Figlarny, leciutki jak ważka, połyskliwy jak ważkowe skrzydła popis Słowackiego.

Pisany oktawą, na krawędzi kiczu, z przezabawnym dystansem do siebie samego, do swojego pisania.

ABABABCC – i tak cały czas, pieśń za pieśnią. Nieuchronne są momenty, kiedy lekkość słabnie, ale krótkie.

Dwa teksty w tekście. Tekst o Beniowskim, historia niewiarygodna, ale na prawdzie oparta, pisana z miłym przymróżeniem oka. Drugi tekst o pisaniu “Beniowskiego”, pełen niespodzianek. Rozkosznie się to uzupełnia i we właściwych proporcjach.

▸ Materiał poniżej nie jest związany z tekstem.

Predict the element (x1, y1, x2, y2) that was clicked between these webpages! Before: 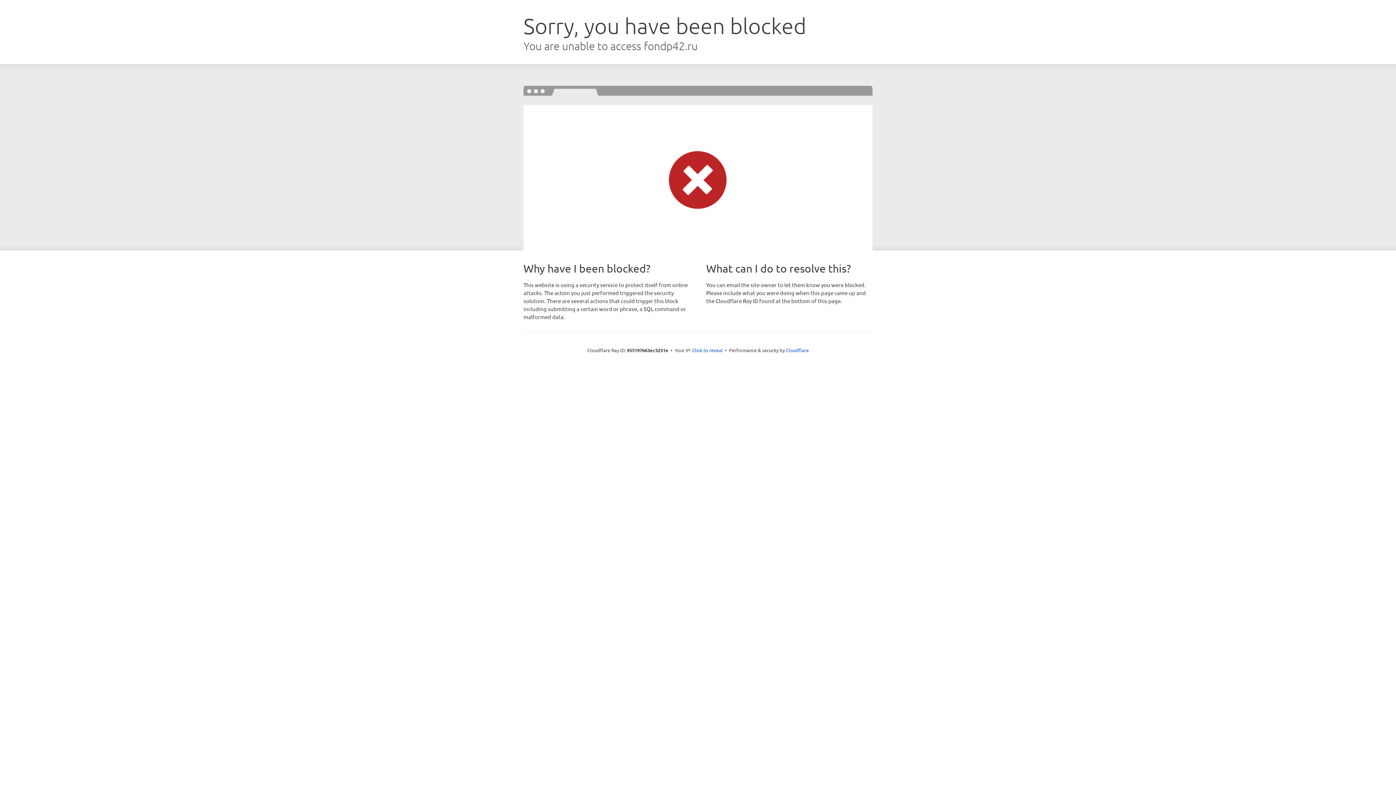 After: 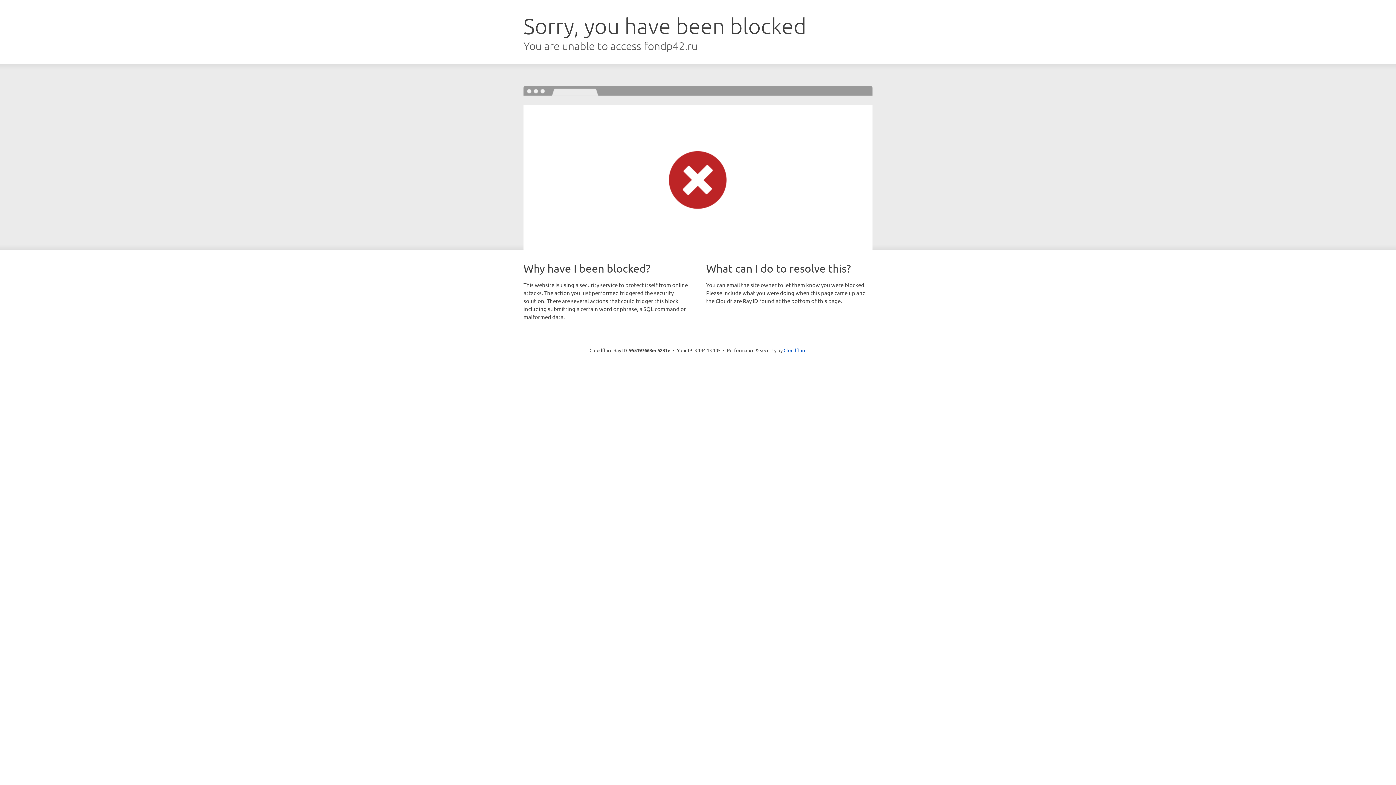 Action: label: Click to reveal bbox: (692, 346, 722, 353)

Rabindranath Tagore, opowiadania – rozczarowały. Taka hinduska Orzeszkowa, tylko o trzy klasy gorsza. Płaskie historie, z przewidywalnym morałem. To, co w nich ciekawe to zapisana w nich obyczajowość jakaś Indii z początku XX wieku, ich relacje z Anglikami, przełamywanie powolne i mało skuteczne systemu kastowego i ciemny, ponury los kobiet. Dyskusje, czy wdowom powinno się dać prawo ponownego wychodzenia za mąż, bo przecież wdowieństwo w stanie czystym jest rzeczą tak piękną i tak nieskalaną.